- **Selected text**:
-- -- --
17 April 2020
Harsher automatic sentences for people who spit or cough on police officers during the coronavirus pandemic have been welcomed by Derbyshire Police Federation chair Tony Wetton.
The Sentencing Council has issued interim guidance in a bid to stop people using COVID-19 as a weapon against officers while consulting on new guidelines introducing a new high culpability factor in common assault offences of ‘intention to cause fear of serious harm, including disease transmission’ as well as the inclusion of ‘spitting or coughing’ as an aggravating factor.
Tony said: “It is a foul and disgusting act to spit or cough upon anyone but in the current climate, it is just unbelievable that anyone would stoop so low as to use the threat of this awful virus as a weapon against a police officer.
“Officers are already facing up to enough challenges at the moment without having to face extra fear or anxiety as a result of being coughed or spat upon but we are hearing of a growing number of incidents throughout the country in which people claiming to have coronavirus are spitting at officers, or threatening to do so.
“It is good news that this new guidance has been brought in so swiftly to deal with the problem. I hope anyone who thinks of using this deplorable act against one of our members may think again if they are aware that punishments like custodial sentences could be the outcome of their actions.”
The new guidelines, which apply to adult offenders, will help courts in England and Wales take a consistent approach to sentencing assault offences, make a more effective assessment of the seriousness of those offences, and impose appropriate and proportionate sentences.
They also include specific guidance for the Assaults on Emergency Workers (Offences) Act 2018 and contain an increased number of custodial starting points.
-- -- --
- **Extracted records**:

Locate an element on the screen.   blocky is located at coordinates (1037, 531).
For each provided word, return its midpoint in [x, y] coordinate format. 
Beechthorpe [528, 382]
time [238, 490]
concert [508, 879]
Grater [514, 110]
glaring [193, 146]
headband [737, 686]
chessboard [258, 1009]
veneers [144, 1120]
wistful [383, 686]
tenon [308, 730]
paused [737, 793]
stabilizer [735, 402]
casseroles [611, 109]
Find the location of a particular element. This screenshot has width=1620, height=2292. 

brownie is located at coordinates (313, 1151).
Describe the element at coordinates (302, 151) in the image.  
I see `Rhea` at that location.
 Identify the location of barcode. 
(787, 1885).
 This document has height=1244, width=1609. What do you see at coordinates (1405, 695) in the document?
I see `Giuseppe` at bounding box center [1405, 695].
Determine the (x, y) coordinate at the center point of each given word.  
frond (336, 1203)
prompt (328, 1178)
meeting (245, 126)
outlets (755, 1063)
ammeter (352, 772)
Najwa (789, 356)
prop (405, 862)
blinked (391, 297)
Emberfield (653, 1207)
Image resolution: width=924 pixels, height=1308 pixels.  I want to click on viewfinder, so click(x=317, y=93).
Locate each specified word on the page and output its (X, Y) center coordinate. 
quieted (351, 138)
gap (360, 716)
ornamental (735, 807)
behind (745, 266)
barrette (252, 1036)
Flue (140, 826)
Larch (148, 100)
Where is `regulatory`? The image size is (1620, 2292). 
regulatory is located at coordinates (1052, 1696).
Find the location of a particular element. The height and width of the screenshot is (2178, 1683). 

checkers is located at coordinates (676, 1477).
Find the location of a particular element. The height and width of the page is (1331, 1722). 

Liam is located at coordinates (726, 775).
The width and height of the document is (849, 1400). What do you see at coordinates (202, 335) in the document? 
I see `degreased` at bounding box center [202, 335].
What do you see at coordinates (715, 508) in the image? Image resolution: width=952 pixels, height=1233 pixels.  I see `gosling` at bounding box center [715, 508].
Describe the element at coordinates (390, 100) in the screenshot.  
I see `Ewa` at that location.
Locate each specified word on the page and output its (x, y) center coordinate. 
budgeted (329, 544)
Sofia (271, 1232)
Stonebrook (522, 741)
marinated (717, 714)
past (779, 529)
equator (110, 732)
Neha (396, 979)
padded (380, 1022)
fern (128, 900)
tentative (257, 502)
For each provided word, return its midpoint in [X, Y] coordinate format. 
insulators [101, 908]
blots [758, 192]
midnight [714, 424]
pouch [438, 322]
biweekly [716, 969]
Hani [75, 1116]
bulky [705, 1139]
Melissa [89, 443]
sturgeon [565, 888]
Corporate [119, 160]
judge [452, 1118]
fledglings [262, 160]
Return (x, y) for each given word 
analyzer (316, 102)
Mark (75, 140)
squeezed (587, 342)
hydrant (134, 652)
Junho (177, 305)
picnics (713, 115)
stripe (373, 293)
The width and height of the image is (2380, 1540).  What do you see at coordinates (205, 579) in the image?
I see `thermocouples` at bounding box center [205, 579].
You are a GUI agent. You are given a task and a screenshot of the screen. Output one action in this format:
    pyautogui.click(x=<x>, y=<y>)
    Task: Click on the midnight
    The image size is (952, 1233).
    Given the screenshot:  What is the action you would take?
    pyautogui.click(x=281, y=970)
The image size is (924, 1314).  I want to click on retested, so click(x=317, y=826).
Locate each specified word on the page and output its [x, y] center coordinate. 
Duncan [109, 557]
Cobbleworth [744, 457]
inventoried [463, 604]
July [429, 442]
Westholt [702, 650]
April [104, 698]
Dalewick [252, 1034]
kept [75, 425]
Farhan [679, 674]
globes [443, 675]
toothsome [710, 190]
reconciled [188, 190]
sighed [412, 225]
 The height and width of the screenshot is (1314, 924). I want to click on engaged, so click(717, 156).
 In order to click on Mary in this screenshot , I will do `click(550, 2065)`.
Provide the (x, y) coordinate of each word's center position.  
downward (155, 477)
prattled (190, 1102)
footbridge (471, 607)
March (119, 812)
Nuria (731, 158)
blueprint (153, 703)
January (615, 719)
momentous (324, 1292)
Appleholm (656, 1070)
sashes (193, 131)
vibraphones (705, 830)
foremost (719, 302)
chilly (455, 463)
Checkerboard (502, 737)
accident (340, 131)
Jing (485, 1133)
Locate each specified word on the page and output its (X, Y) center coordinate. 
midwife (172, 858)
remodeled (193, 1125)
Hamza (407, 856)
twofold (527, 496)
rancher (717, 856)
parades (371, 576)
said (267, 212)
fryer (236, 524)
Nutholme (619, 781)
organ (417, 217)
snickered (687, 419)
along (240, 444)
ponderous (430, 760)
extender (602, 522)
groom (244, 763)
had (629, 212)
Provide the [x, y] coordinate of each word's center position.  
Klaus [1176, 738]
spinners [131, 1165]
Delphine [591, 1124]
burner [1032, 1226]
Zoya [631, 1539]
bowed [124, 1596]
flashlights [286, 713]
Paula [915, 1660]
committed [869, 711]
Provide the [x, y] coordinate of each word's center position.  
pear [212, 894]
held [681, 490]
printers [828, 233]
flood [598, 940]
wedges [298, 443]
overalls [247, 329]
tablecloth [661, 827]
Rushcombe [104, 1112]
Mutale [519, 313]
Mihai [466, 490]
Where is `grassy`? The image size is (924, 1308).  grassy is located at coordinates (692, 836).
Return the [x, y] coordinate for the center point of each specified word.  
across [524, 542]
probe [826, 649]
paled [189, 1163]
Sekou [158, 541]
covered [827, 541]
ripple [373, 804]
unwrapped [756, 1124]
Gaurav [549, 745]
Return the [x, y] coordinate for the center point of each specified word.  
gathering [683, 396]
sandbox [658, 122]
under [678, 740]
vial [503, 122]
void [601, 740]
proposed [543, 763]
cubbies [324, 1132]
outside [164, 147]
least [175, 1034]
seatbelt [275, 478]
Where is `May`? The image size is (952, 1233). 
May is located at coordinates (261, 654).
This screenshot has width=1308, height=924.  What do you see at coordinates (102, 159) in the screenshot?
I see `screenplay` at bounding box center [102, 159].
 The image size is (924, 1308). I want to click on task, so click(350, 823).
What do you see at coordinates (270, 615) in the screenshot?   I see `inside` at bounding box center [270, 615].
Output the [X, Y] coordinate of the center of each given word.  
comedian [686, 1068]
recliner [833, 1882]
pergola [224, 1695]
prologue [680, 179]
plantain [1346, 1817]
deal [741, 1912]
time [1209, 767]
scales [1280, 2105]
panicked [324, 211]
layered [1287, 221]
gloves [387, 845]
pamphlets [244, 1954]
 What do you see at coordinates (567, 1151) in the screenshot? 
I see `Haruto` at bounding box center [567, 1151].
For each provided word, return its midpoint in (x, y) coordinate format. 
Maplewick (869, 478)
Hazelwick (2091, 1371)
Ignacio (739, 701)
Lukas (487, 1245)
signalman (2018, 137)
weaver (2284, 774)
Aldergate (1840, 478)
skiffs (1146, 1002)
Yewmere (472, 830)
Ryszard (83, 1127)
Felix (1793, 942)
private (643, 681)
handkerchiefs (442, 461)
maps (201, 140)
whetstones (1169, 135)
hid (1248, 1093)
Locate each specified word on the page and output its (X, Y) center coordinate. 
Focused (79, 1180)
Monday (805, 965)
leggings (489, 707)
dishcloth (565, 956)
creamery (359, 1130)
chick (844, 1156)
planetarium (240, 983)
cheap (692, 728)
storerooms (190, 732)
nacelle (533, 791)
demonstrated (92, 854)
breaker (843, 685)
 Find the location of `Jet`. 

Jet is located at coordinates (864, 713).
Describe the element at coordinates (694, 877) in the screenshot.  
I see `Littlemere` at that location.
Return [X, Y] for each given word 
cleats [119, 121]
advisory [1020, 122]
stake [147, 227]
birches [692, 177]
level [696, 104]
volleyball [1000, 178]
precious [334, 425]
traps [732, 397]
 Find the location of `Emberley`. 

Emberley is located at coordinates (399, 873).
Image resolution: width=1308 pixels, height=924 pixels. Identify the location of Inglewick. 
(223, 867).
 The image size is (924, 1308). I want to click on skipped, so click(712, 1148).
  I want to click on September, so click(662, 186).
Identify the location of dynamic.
-- -- --
- **Questions on the material**:
**a)** According to the article on sentences for spitting or coughing at police, which offenders do the new guidelines apply to?
**b)** Say whether each statement agrees with the article on sentences for spitting or coughing at police. (i) The new guidelines are meant to help courts in England and Wales. (ii) The new guidelines reduce the number of custodial starting points. (iii) Tony Wetton chairs Derbyshire Police Federation.
**c)** Quote the article on sentences for spitting or coughing at police from "17 April 2020" up to and including "a police officer.".

- **Solutions to each task**:
**a)** Adult offenders.

**b)**
(i) Yes: "will help courts in England and Wales take a consistent approach to sentencing assault offences"
(ii) No: "contain an increased number of custodial starting points"
(iii) Yes: "Derbyshire Police Federation chair Tony Wetton"

**c)**
17 April 2020
Harsher automatic sentences for people who spit or cough on police officers during the coronavirus pandemic have been welcomed by Derbyshire Police Federation chair Tony Wetton.
The Sentencing Council has issued interim guidance in a bid to stop people using COVID-19 as a weapon against officers while consulting on new guidelines introducing a new high culpability factor in common assault offences of ‘intention to cause fear of serious harm, including disease transmission’ as well as the inclusion of ‘spitting or coughing’ as an aggravating factor.
Tony said: “It is a foul and disgusting act to spit or cough upon anyone but in the current climate, it is just unbelievable that anyone would stoop so low as to use the threat of this awful virus as a weapon against a police officer.